This time last year, Iowa State was squeaking by Toledo in three overtimes en route to finishing 4-8. Which makes losing by nine to Kent State a regression. A significant regression, actually. So...good luck with that whole "fired up" schtick in the Big 12, Gene.

Finally, We’ll Learn About... Technically, we don’t know anything about anyone. But of the five quarterbacks who might realistically take snaps in South Bend Saturday afternoon, we know especially little, beyond the fact that one of them can get a ball high enough for Calvin Johnson to outjump sub-six-foot cornerbacks for it. And really, who can’t?

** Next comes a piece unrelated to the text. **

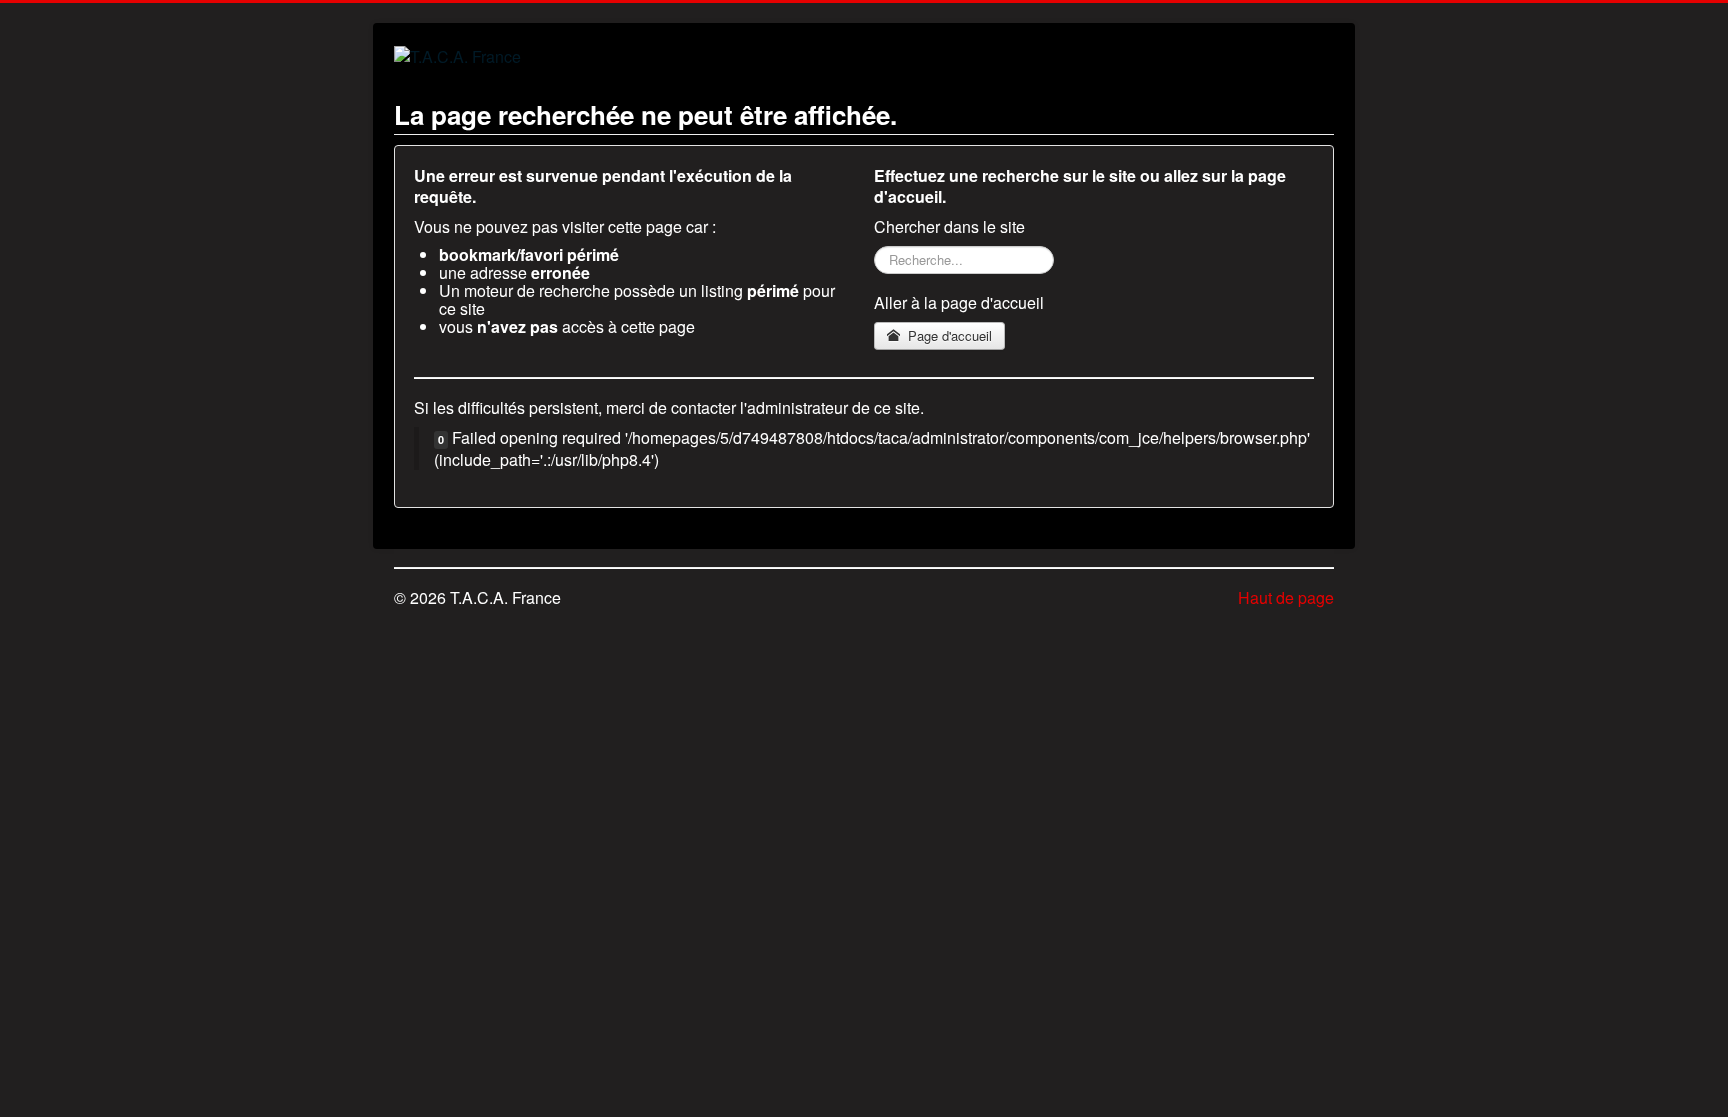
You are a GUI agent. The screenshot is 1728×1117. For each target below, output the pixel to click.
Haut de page (1286, 597)
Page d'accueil (948, 335)
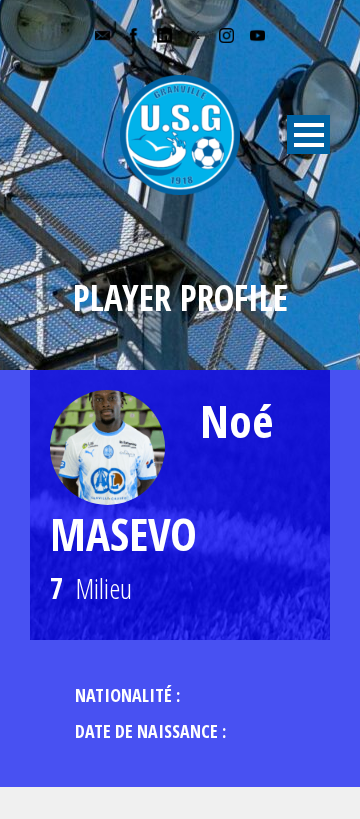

At least Taylor Bennett’s snaps in the Gator Bowl tell us something - mostly good – about his ability to produce in Georgia Tech’s offense, which is vastly more information than we have to go on from the high school stats, hazy practice reports and deliberate subterfuge that represent our foreknowledge of the options at Notre Dame. If it really is Demetrius Jones opening up with the first team rather than previously assumed Evan Sharpley, it might also mean we’ll be learning about a few new, single wing-y dimensions in Weis’ offense – more draws, a little read option, more bootlegs. Maybe he’ll bring back the triple option!

Most to Gain
Deep down, the first thought that comes into my head when I consider a moderately hyped, high-scoring underdog going into Sanford Stadium to open the season is "Boise State." The Broncos were coming off a "breakthrough" 11-1 season in 2004 and a lot of smart (and not so smart) people though they had a great chance to beat Georgia in the ‘05 opener, which they entered as seven-point underdogs and exited as shellshocked, 35-point losers. Oklahoma State comes into Athens as 6.5-7-point underdogs, too, and if the Cowboys are significantly more equipped than those Broncos were physically – based on specimens Bobby Reid and Adarius Bowman alone, it’s safe to say they are – they’re in the same position of justifying their bid to take the next step up in public (and therefore pollster) prestige. Nobody will be willing to take a serious flier on OSU as a Big 12 South contender until its defense shows up in a game like Saturday’s.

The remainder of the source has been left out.